*Work order*.
Exclude the pictures, then repeat exactly each line from the one containing "You are a computer-use" to the final line of the records that follow.

*Exercise materials*.
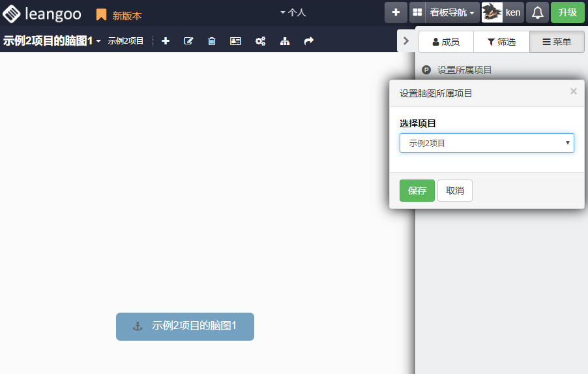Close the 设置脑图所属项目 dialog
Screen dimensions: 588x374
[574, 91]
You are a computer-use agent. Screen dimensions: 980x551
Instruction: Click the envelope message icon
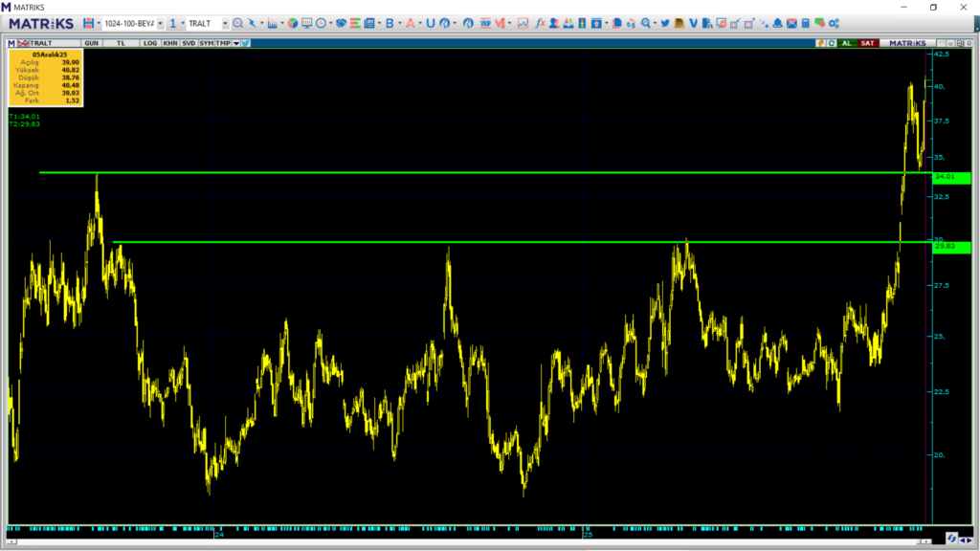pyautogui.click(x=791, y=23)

*Task result*.
You are a computer-use agent. Screen dimensions: 980x551
Instruction: Click the envelope message icon
pyautogui.click(x=791, y=23)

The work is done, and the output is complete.